AIM OF THE EXERCISE =
Please print out every entry below, verbatim.

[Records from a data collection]
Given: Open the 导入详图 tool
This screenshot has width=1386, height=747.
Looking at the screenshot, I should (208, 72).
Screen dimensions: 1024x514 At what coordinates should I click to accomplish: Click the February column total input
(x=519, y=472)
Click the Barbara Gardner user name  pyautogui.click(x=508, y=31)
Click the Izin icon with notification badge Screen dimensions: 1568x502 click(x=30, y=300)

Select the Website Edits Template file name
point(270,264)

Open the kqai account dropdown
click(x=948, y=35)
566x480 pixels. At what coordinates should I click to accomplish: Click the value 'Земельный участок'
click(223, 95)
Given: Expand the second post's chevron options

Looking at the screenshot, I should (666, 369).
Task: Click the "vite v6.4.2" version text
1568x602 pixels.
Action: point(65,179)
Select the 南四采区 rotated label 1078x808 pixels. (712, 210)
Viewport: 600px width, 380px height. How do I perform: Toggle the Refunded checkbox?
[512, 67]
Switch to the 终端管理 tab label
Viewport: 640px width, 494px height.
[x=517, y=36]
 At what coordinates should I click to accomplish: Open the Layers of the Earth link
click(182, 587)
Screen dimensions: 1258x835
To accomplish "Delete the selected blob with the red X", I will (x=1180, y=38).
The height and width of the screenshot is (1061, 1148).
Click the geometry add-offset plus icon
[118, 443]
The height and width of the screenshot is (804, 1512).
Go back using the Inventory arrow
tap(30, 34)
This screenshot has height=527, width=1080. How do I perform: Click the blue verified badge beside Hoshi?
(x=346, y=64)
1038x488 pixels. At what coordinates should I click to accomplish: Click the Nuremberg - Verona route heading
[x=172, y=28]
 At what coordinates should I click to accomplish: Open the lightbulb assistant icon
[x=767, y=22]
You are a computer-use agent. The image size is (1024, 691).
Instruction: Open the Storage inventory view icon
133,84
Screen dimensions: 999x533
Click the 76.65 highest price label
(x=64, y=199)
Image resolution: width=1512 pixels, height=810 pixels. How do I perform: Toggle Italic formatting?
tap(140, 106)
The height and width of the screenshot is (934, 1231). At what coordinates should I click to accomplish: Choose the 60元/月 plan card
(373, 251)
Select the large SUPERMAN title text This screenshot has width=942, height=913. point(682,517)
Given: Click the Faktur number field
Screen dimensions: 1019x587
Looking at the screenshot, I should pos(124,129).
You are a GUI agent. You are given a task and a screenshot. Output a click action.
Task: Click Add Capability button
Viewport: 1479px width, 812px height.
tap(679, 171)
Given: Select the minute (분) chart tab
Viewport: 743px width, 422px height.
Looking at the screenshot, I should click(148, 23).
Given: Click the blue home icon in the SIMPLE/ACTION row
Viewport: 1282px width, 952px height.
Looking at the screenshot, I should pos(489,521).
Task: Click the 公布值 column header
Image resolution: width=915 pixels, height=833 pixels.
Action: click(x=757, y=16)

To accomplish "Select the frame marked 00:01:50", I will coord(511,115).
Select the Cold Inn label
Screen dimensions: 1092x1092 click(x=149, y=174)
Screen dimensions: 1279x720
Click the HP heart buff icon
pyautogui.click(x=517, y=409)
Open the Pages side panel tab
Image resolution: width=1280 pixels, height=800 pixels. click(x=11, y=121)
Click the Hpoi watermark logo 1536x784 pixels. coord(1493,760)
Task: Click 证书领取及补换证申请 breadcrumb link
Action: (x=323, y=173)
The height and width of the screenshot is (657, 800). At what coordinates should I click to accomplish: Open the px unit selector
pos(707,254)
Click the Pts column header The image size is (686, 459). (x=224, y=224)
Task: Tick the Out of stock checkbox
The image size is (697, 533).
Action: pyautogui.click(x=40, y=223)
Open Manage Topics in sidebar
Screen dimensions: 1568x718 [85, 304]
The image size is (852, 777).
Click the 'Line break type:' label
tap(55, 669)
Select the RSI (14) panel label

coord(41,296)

WRITTEN SOLUTION =
Given: Open the 导入详图 tool
This screenshot has width=1386, height=747.
Looking at the screenshot, I should (208, 72).
Screen dimensions: 1024x514 At what coordinates should I click to accomplish: Click the February column total input
(x=519, y=472)
Click the Barbara Gardner user name  pyautogui.click(x=508, y=31)
Click the Izin icon with notification badge Screen dimensions: 1568x502 click(x=30, y=300)

Select the Website Edits Template file name
point(270,264)

Open the kqai account dropdown
click(x=948, y=35)
566x480 pixels. At what coordinates should I click to accomplish: Click the value 'Земельный участок'
click(223, 95)
Given: Expand the second post's chevron options

Looking at the screenshot, I should (666, 369).
Task: Click the "vite v6.4.2" version text
1568x602 pixels.
Action: point(65,179)
Select the 南四采区 rotated label 1078x808 pixels. (712, 210)
Viewport: 600px width, 380px height. How do I perform: Toggle the Refunded checkbox?
[512, 67]
Switch to the 终端管理 tab label
Viewport: 640px width, 494px height.
[x=517, y=36]
 At what coordinates should I click to accomplish: Open the Layers of the Earth link
click(182, 587)
Screen dimensions: 1258x835
To accomplish "Delete the selected blob with the red X", I will (x=1180, y=38).
The height and width of the screenshot is (1061, 1148).
Click the geometry add-offset plus icon
[118, 443]
The height and width of the screenshot is (804, 1512).
Go back using the Inventory arrow
tap(30, 34)
This screenshot has height=527, width=1080. How do I perform: Click the blue verified badge beside Hoshi?
(x=346, y=64)
1038x488 pixels. At what coordinates should I click to accomplish: Click the Nuremberg - Verona route heading
[x=172, y=28]
 At what coordinates should I click to accomplish: Open the lightbulb assistant icon
[x=767, y=22]
You are a computer-use agent. The image size is (1024, 691).
Instruction: Open the Storage inventory view icon
133,84
Screen dimensions: 999x533
Click the 76.65 highest price label
(x=64, y=199)
Image resolution: width=1512 pixels, height=810 pixels. How do I perform: Toggle Italic formatting?
tap(140, 106)
The height and width of the screenshot is (934, 1231). At what coordinates should I click to accomplish: Choose the 60元/月 plan card
(373, 251)
Select the large SUPERMAN title text This screenshot has width=942, height=913. point(682,517)
Given: Click the Faktur number field
Screen dimensions: 1019x587
Looking at the screenshot, I should pos(124,129).
You are a GUI agent. You are given a task and a screenshot. Output a click action.
Task: Click Add Capability button
Viewport: 1479px width, 812px height.
tap(679, 171)
Given: Select the minute (분) chart tab
Viewport: 743px width, 422px height.
Looking at the screenshot, I should click(148, 23).
Given: Click the blue home icon in the SIMPLE/ACTION row
Viewport: 1282px width, 952px height.
Looking at the screenshot, I should pos(489,521).
Task: Click the 公布值 column header
Image resolution: width=915 pixels, height=833 pixels.
Action: click(x=757, y=16)

To accomplish "Select the frame marked 00:01:50", I will coord(511,115).
Select the Cold Inn label
Screen dimensions: 1092x1092 click(x=149, y=174)
Screen dimensions: 1279x720
Click the HP heart buff icon
pyautogui.click(x=517, y=409)
Open the Pages side panel tab
Image resolution: width=1280 pixels, height=800 pixels. click(x=11, y=121)
Click the Hpoi watermark logo 1536x784 pixels. coord(1493,760)
Task: Click 证书领取及补换证申请 breadcrumb link
Action: (x=323, y=173)
The height and width of the screenshot is (657, 800). At what coordinates should I click to accomplish: Open the px unit selector
pos(707,254)
Click the Pts column header The image size is (686, 459). (x=224, y=224)
Task: Tick the Out of stock checkbox
The image size is (697, 533).
Action: pyautogui.click(x=40, y=223)
Open Manage Topics in sidebar
Screen dimensions: 1568x718 [85, 304]
The image size is (852, 777).
Click the 'Line break type:' label
tap(55, 669)
Select the RSI (14) panel label

coord(41,296)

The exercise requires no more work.